INFORMATION SUPPLIED START
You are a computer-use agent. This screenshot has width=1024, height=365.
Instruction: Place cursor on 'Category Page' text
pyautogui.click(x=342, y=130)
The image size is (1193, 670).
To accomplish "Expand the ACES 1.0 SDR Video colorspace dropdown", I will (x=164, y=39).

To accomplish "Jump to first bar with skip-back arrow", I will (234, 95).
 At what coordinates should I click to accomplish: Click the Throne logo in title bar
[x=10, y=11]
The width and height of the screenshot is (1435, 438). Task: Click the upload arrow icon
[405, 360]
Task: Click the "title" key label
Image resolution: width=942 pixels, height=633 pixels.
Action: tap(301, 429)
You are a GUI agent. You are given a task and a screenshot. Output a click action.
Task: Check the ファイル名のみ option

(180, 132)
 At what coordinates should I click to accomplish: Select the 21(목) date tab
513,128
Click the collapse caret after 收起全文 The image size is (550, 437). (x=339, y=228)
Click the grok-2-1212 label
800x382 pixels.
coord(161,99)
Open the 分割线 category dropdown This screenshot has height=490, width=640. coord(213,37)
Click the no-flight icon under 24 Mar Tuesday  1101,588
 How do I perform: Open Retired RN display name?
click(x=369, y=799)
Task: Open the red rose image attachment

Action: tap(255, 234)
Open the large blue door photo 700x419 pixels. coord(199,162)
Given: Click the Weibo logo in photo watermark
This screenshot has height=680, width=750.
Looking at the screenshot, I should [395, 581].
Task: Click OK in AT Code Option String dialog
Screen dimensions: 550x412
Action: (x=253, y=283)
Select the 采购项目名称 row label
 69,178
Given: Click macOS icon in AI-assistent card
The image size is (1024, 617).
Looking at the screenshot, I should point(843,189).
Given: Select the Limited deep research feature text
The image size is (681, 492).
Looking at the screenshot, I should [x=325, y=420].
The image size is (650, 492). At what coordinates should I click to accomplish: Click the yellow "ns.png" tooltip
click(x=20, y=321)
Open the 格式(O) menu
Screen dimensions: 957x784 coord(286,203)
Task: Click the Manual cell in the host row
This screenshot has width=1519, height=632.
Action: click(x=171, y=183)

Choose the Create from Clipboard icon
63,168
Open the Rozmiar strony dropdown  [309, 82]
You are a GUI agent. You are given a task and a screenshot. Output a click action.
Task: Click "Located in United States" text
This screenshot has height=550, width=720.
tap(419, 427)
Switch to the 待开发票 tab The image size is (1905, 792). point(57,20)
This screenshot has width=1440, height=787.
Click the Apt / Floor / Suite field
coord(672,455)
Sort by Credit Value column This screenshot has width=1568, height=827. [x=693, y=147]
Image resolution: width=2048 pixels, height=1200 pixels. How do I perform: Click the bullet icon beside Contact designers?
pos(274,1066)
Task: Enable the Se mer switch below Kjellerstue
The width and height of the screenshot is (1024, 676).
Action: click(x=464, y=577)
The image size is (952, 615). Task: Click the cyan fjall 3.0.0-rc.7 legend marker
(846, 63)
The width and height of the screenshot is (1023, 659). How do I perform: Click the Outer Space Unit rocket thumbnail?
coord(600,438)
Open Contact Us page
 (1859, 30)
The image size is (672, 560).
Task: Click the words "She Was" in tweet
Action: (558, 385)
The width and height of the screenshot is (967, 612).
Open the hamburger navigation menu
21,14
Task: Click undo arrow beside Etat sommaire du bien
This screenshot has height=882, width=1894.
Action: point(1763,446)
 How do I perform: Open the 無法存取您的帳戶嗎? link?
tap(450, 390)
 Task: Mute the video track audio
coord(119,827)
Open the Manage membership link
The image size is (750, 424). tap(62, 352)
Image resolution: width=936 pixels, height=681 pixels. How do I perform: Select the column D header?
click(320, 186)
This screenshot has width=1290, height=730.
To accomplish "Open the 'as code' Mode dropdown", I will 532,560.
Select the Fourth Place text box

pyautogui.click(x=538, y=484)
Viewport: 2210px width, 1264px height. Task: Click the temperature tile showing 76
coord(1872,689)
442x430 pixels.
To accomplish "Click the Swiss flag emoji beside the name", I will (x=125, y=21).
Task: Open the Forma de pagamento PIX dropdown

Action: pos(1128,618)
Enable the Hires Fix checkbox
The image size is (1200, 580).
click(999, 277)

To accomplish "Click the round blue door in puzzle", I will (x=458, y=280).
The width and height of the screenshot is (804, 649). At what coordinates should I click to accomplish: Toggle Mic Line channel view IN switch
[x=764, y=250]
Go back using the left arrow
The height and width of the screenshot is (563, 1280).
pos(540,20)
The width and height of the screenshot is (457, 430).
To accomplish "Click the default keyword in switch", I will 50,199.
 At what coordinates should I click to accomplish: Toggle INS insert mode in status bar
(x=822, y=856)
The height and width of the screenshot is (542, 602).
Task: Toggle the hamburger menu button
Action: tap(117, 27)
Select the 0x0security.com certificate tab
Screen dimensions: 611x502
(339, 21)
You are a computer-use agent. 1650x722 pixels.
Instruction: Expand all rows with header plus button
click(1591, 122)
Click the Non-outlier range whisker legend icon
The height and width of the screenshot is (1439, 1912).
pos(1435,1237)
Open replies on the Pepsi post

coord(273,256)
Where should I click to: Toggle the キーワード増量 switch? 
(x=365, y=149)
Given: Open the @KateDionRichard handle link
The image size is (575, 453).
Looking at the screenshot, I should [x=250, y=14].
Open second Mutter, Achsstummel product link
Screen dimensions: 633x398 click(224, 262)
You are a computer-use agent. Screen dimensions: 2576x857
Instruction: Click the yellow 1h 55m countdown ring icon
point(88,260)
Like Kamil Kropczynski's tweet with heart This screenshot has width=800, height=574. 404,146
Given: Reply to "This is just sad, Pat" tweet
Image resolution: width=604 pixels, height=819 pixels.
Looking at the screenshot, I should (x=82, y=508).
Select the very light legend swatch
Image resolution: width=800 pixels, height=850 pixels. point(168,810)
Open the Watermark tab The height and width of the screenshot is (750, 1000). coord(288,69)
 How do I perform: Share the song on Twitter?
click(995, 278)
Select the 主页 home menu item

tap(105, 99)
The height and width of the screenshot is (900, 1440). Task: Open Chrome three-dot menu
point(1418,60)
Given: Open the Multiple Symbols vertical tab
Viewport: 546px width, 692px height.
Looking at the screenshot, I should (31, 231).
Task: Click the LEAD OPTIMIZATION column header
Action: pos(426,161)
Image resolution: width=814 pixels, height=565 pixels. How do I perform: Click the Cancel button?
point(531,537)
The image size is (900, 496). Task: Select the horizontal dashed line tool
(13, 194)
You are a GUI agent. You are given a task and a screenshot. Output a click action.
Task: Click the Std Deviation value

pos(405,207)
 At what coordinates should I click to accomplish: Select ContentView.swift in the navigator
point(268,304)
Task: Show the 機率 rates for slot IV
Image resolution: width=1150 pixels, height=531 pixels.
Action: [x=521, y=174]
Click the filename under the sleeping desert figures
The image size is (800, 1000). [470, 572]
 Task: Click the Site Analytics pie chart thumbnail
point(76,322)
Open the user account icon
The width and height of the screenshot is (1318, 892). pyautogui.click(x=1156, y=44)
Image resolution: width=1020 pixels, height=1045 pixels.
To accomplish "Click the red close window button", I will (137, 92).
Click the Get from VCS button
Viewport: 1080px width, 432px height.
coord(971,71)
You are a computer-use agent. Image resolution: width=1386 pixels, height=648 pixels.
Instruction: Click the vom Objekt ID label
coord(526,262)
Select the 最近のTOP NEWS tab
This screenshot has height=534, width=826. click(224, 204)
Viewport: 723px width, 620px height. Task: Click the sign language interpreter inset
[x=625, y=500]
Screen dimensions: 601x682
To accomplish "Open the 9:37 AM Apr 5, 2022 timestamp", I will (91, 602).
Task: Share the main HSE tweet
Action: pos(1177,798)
INFORMATION SUPPLIED END
▸ **THE TASK**
Return only the lines between the one holding "Image resolution: width=936" and the one holding "You are a computer-use agent. 1650x722", inclusive, exactly as they appear above.

▸ **RESPONSE FOR THIS EXERCISE**
Image resolution: width=936 pixels, height=681 pixels. How do I perform: Select the column D header?
click(320, 186)
This screenshot has width=1290, height=730.
To accomplish "Open the 'as code' Mode dropdown", I will 532,560.
Select the Fourth Place text box

pyautogui.click(x=538, y=484)
Viewport: 2210px width, 1264px height. Task: Click the temperature tile showing 76
coord(1872,689)
442x430 pixels.
To accomplish "Click the Swiss flag emoji beside the name", I will (x=125, y=21).
Task: Open the Forma de pagamento PIX dropdown

Action: pos(1128,618)
Enable the Hires Fix checkbox
The image size is (1200, 580).
click(999, 277)

To accomplish "Click the round blue door in puzzle", I will (x=458, y=280).
The width and height of the screenshot is (804, 649). At what coordinates should I click to accomplish: Toggle Mic Line channel view IN switch
[x=764, y=250]
Go back using the left arrow
The height and width of the screenshot is (563, 1280).
pos(540,20)
The width and height of the screenshot is (457, 430).
To accomplish "Click the default keyword in switch", I will 50,199.
 At what coordinates should I click to accomplish: Toggle INS insert mode in status bar
(x=822, y=856)
The height and width of the screenshot is (542, 602).
Task: Toggle the hamburger menu button
Action: tap(117, 27)
Select the 0x0security.com certificate tab
Screen dimensions: 611x502
(339, 21)
You are a computer-use agent. 1650x722 pixels.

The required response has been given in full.